> Directions for this task: Copy nothing but the lines from the one containing "You are a computer-use" through the last line of the entries below, exactly as written and without pictures.

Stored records
........

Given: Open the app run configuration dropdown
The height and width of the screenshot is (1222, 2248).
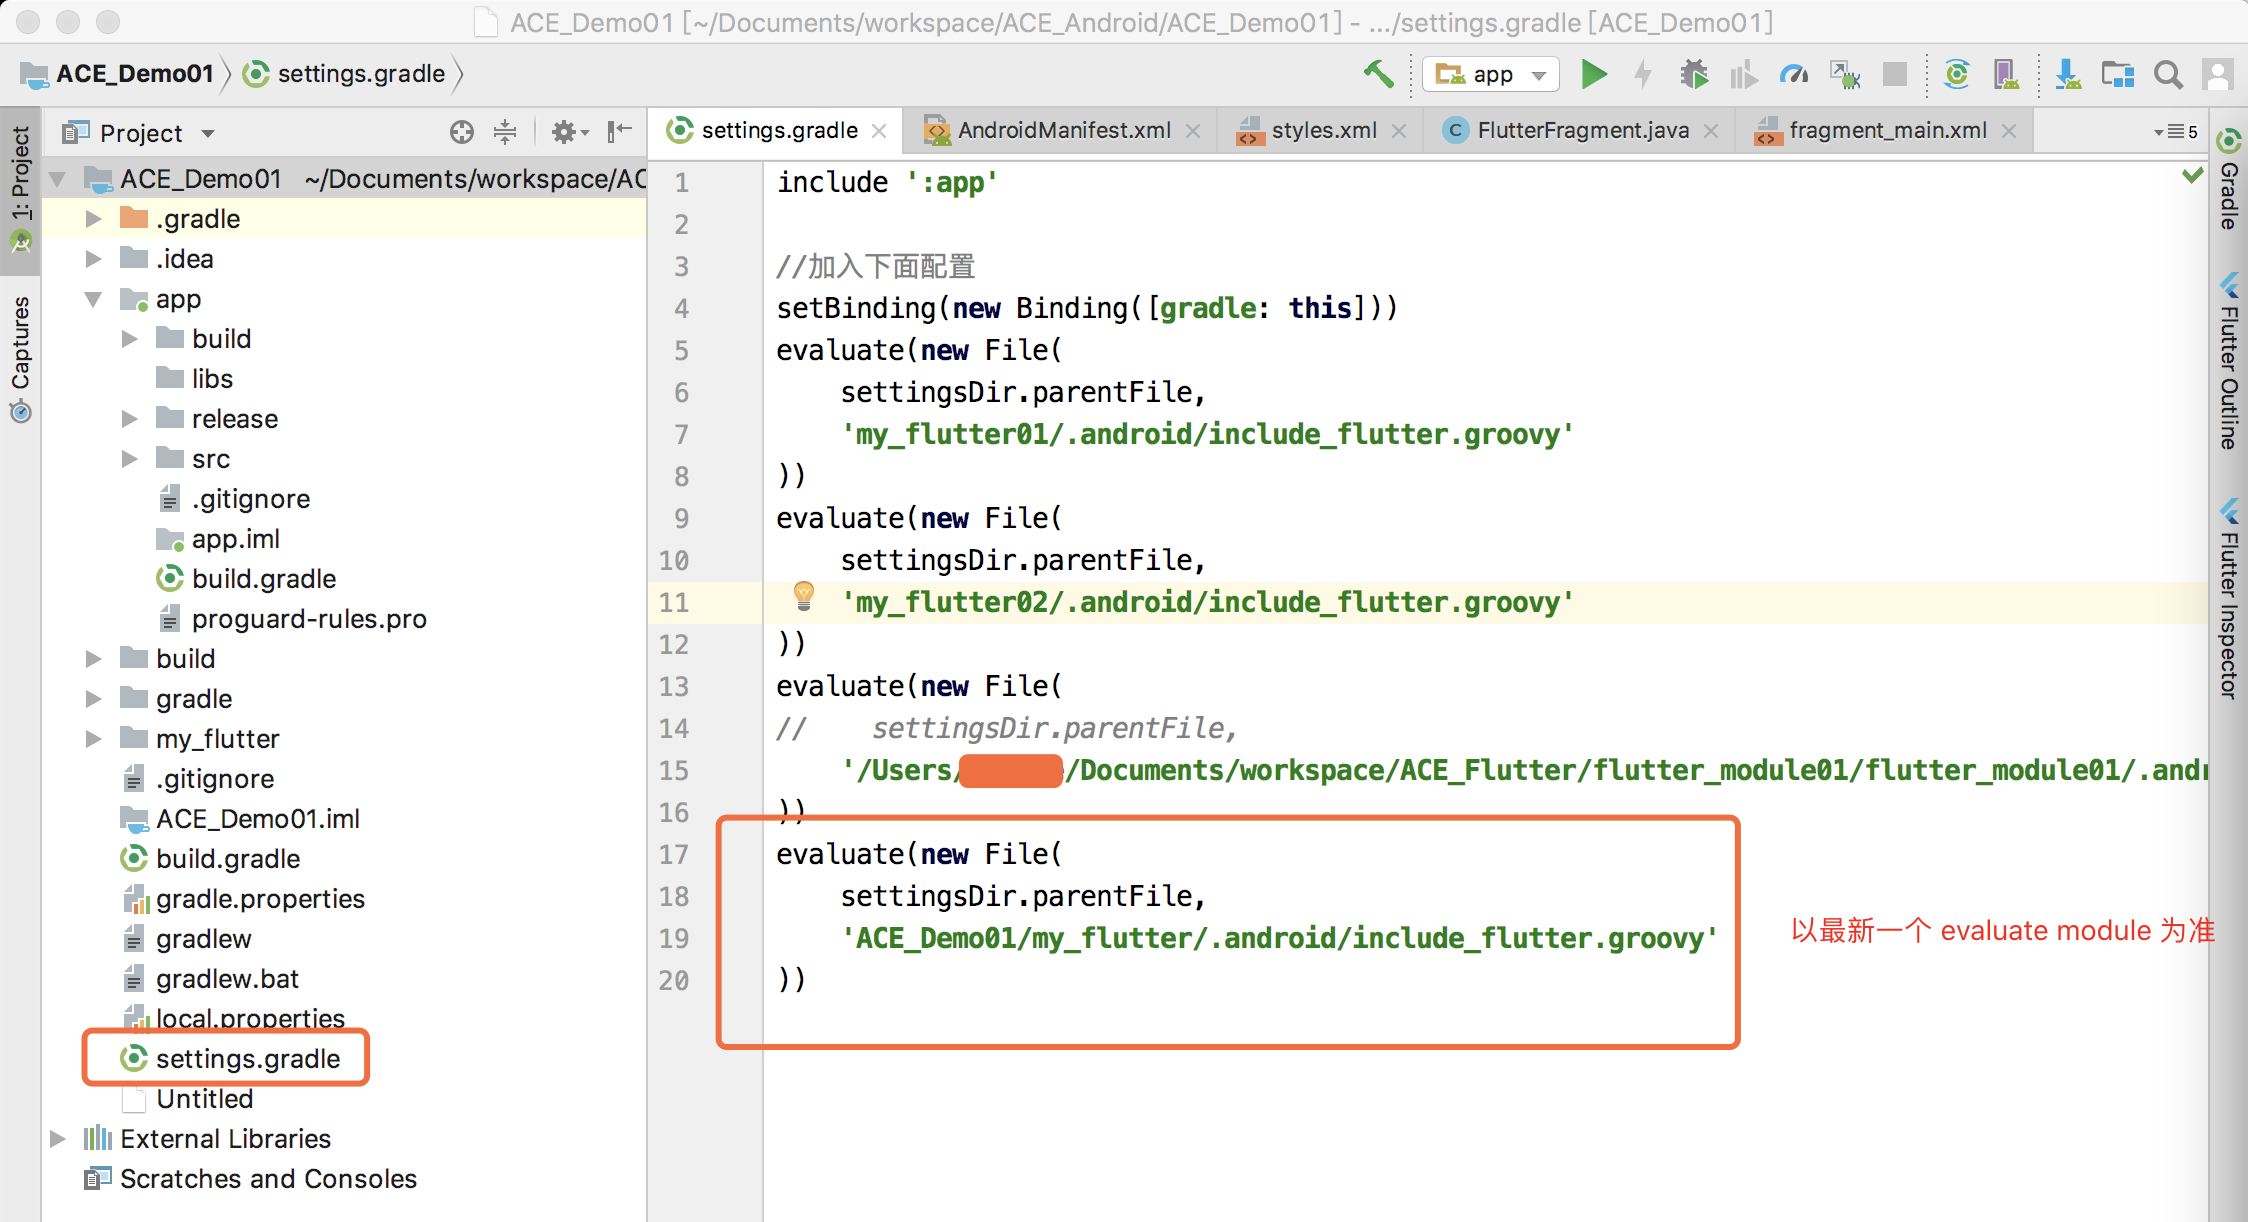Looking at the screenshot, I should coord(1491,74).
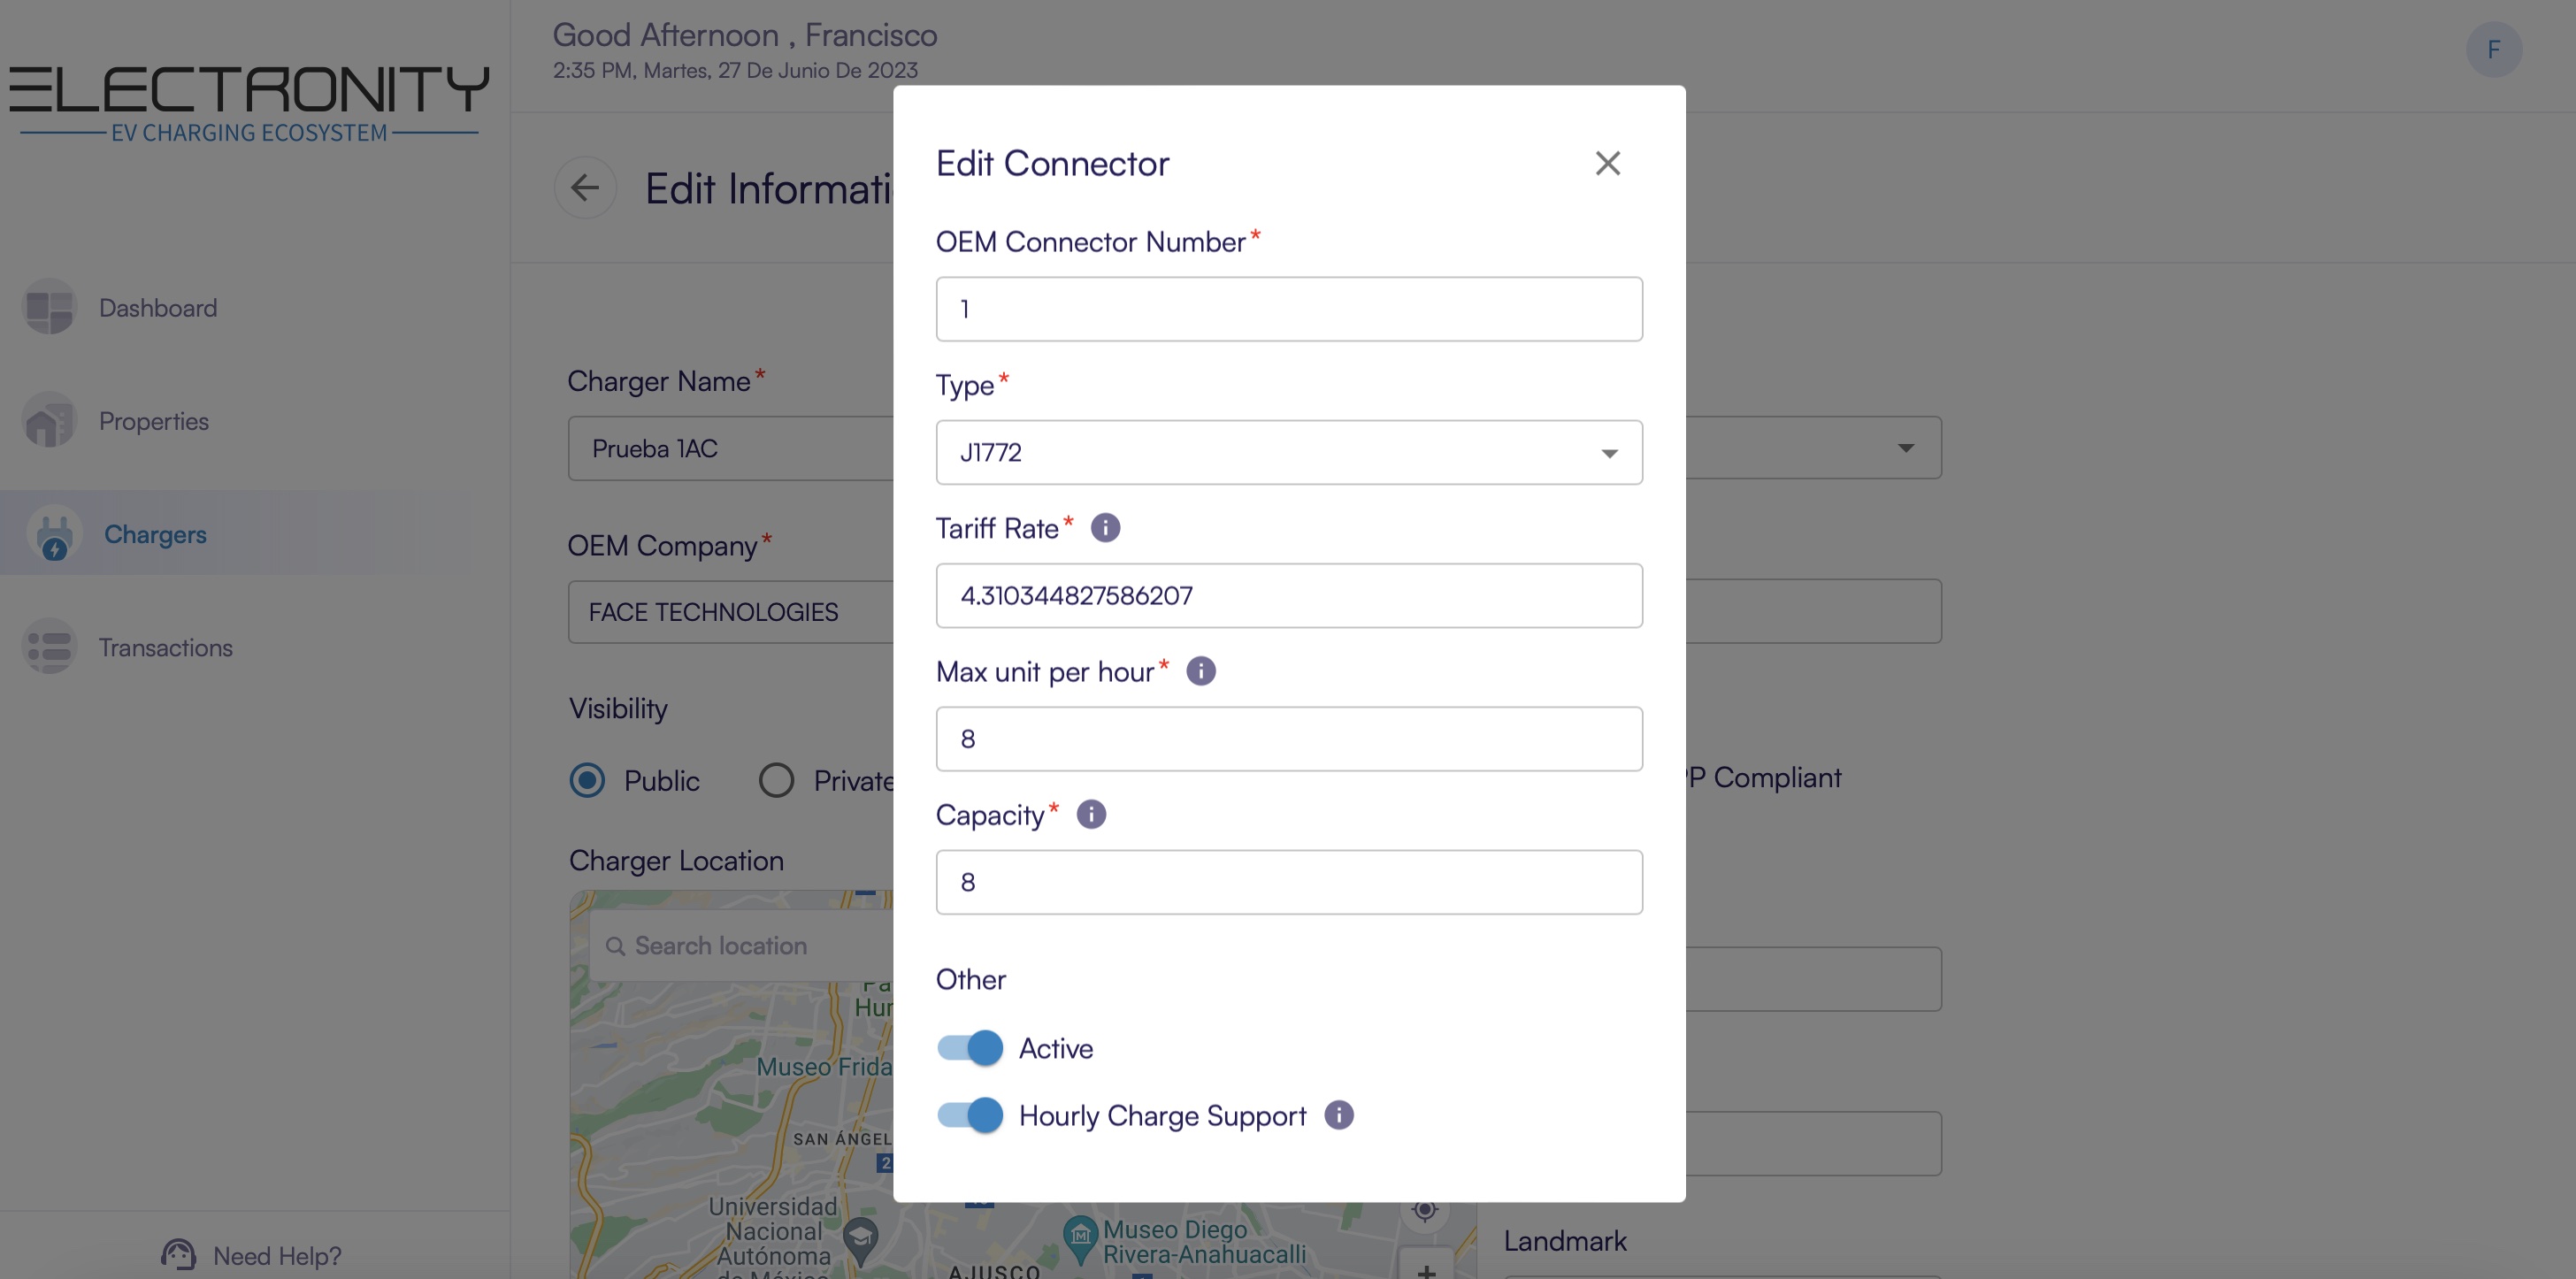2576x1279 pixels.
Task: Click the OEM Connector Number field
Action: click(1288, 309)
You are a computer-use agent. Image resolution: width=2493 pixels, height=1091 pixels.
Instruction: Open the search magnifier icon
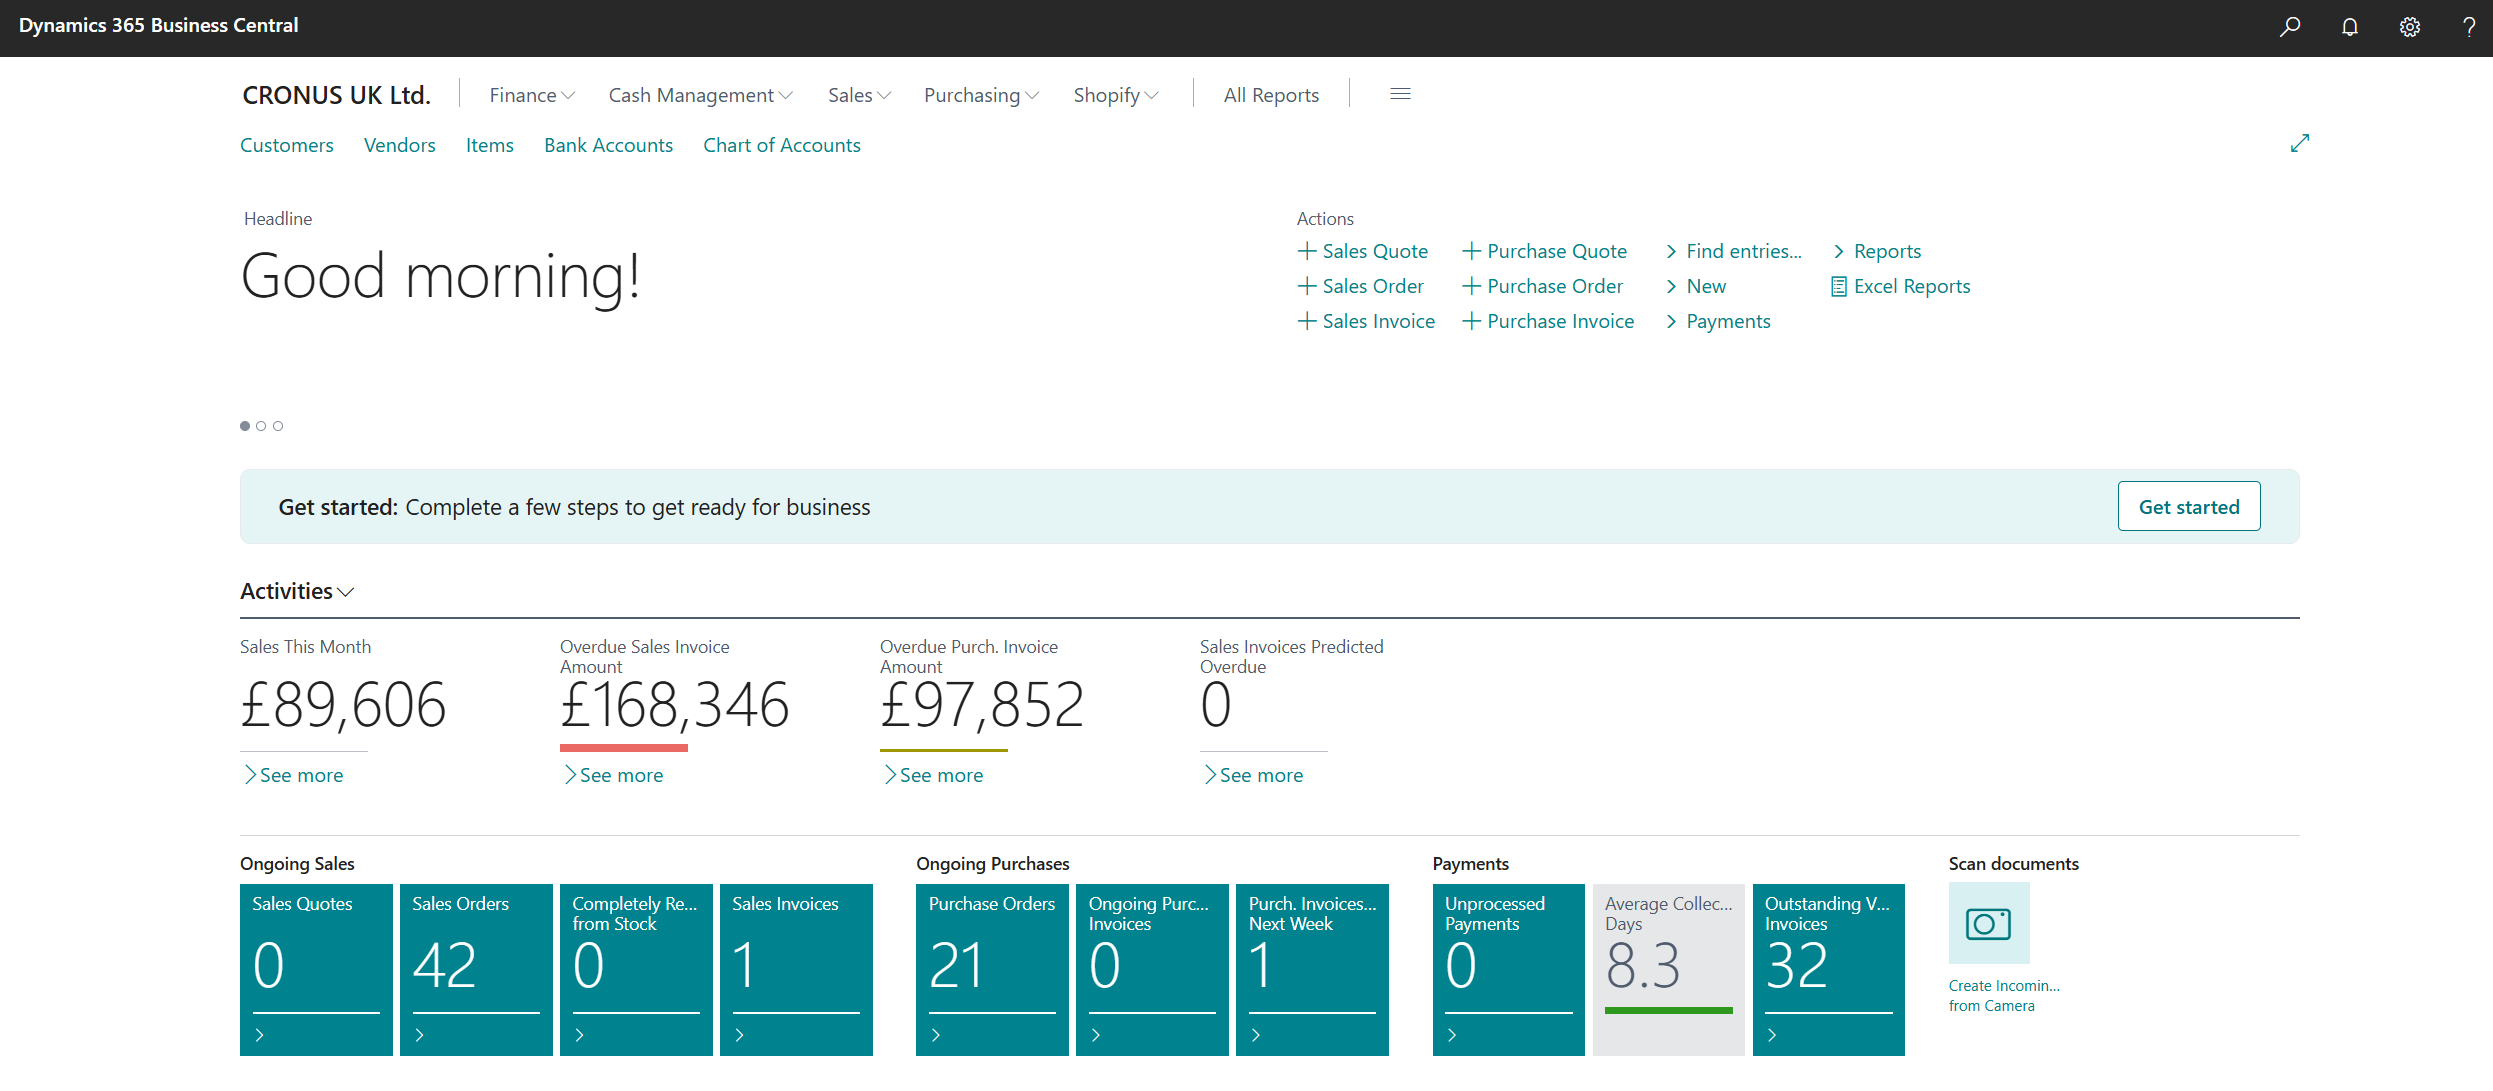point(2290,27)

........

> Exercise response:
You are a computer-use agent. Image resolution: width=2493 pixels, height=1091 pixels.
Instruction: Open the search magnifier icon
point(2290,27)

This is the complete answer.